Vano mendorong pintu kamar tidurnya. Sebelum masuk ke dalam kamar, ia menghela nafas panjang. Laki-laki itu berjalan mendekati tubuh istrinya yang terlelap tidur. Pandangannya terus menuju ke istri tercintanya. Ia memilih tempat duduk yang dekat dengan wajah Rahma. Selanjutnya ia duduk di sampingnya.
Laki-laki -laki sabar itu hanya diam memandangi Rahma. Jari jemarinya sudah menyentuh lembut wajah Rahma. Sambil jarinya mengelus, rinai air matanya tumpah sendiri.
“Maafkan Mas, belum bisa menyembuhkanmu. Aku merasa bersalah karena belum maksimal mengobatimu,” gumam Vano sembari air matanya terus luruh.
Air mata itu jatuh di pipi Rahma. Seketika jari Vano menyeka air mata itu. Vano menggigit bibir bawahnya sembari terus menahan tangisnya agar tidak pecah. Kelopak matanya terus memandang lekat wajah polos Rahma.
Tiba-tiba ada panggilan telepon. Ia terkesiap dengan dering yang muncul tiba-tiba. Ia menyeka air matanya dan menarik nafas dalam-dalam.
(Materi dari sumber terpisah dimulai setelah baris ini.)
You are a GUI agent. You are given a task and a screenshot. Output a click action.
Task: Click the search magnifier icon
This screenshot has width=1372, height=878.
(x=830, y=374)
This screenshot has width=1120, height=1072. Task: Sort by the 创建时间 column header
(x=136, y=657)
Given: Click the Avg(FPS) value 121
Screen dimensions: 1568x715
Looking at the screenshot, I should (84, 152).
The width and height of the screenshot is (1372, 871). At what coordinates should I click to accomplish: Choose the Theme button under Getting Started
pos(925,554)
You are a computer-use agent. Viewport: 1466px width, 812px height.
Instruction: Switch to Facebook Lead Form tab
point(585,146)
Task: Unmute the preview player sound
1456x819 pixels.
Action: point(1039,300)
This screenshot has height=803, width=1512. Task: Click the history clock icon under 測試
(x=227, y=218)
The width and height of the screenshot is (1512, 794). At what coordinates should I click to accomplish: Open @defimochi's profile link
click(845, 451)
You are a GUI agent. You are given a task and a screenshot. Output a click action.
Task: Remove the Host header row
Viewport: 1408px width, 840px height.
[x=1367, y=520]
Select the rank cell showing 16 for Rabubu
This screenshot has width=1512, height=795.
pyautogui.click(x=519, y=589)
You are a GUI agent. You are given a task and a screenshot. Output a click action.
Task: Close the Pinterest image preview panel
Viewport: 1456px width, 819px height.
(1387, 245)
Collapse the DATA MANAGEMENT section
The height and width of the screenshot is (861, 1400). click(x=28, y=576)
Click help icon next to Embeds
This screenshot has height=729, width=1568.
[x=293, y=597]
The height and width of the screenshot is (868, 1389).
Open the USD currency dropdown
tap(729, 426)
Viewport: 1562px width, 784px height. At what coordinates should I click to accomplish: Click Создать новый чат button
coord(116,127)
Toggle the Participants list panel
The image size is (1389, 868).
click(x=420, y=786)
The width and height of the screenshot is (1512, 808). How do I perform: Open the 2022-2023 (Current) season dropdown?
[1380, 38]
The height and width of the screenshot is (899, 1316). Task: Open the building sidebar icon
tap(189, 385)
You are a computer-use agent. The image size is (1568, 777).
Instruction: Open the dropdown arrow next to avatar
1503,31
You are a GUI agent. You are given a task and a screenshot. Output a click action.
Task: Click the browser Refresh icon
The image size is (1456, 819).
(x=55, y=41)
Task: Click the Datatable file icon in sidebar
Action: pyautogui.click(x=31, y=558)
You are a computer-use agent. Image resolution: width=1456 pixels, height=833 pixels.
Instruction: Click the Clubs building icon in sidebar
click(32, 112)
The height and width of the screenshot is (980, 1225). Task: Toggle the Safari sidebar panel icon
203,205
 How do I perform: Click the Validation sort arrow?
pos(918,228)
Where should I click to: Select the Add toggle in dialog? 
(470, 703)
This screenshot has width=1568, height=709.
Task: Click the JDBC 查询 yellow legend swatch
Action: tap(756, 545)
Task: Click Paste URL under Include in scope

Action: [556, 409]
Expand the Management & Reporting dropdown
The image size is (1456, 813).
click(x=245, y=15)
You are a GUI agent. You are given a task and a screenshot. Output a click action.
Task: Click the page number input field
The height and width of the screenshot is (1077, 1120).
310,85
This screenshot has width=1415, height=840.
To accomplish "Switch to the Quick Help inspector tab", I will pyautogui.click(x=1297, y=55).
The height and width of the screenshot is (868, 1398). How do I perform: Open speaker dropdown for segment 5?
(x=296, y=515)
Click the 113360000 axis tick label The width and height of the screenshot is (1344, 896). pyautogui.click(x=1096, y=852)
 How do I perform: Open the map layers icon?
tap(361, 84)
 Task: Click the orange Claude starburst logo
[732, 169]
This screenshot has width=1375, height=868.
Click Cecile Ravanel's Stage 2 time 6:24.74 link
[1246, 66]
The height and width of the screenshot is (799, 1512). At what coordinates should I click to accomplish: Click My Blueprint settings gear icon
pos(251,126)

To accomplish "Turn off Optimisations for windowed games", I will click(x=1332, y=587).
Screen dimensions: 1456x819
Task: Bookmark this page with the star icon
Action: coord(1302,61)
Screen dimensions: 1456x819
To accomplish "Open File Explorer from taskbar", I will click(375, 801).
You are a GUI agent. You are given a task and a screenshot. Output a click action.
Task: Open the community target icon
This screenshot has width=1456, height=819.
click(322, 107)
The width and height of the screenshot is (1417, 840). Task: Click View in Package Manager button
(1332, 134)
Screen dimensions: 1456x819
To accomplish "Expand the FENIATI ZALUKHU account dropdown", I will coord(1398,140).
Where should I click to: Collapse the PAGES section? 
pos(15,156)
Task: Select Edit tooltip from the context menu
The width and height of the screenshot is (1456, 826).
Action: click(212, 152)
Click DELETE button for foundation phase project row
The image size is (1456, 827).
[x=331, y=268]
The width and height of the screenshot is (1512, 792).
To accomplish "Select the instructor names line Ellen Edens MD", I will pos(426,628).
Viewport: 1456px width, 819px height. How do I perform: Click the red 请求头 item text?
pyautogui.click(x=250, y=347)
Tangannya merogoh saku celananya dan meraih gadget yang baru dimilikinya. Ia tatap layar hp itu, ternyata nomer baru.
“Halo!” sapa seorang wanita di ujung telepon.
Vano terdiam, mencoba mengingat suara yang tidak asing di telinganya.
“Masih kenal suaraku?” tanya wanita misterius itu.
Vano masih belum bersuara. Pikirannya masih mencoba menerka-nerka. Namun, wanita ini terus bersuara. Akhirnya, Vano sudah mengunci satu nama di pikirannya.
“Elena?” balas Vano singkat.
“Ternyata masih mengingat suaraku, dan namaku. Apa aku wanita spesial di hatimu mas?” timpal Elena.
“Dapat nomerku dari mana?” Vano tidak menjawab pertanyaan Elena.
“Dari mana saja, asalkan aku masih bisa tersambung dengan mas Vano,” ujar Elena.
Pria yang berusia 42 tahun itu menjelaskan terkait dengan statusnya saat ini. Vano meminta pada Elena agar tidak mengganggu hubungannya dengan istrinya.
“Aku tahu kok mas sudah menikah. Aku juga tahu hubungan mas dengan istri mas seperti apa,” balas Elena.
“Apa yang kamu ketahui tentang hubunganku dengan istriku?” sergah Vano penasaran.
Elena menutup panggilannya sebelum menjawab pertanyaan Vano. Kehadiran Elena di tengah-tengah biduk rumah tangga Vano membuat laki-laki itu berpikir tujuan Elena datang kembali ke kehidupannya.
Seharian Vano duduk di dalam kamar sambil berpikir mengenai Elena. Sering kali ia meremas rambut ikalnya. Karena saking pusingnya memikirkan masalah yang dihadapinya.
“Apakah ini yang diinginkan Allah dan keluarga besarku? Menikah dengan Elena.” batin Vano bergejolak. “Apa aku harus mengakhiri usahaku menyembuhkan Rahma dan meninggalkannya sendiri?” gumamnya kembali.
“Tidak mungkin!” Vano hanya menggeleng.
Untuk mengakhiri kemelut dalam pikirannya, Vano keluar. Ia mengajak Fahmi untuk ngopi bersama. Keduanya sepakat memilih warung kopi yang dekat dengan pemandangan laut. Keduanya menaiki motor terpisah. Meskipun motor butut tapi keduanya masih bersyukur.
Vano orang yang pertama kali datang di warung. Selanjutnya disusul Fahmi. Vano sudah memesan kopi. Tangannya sudah menggenggam erat sebatang rokok yang sudah membara.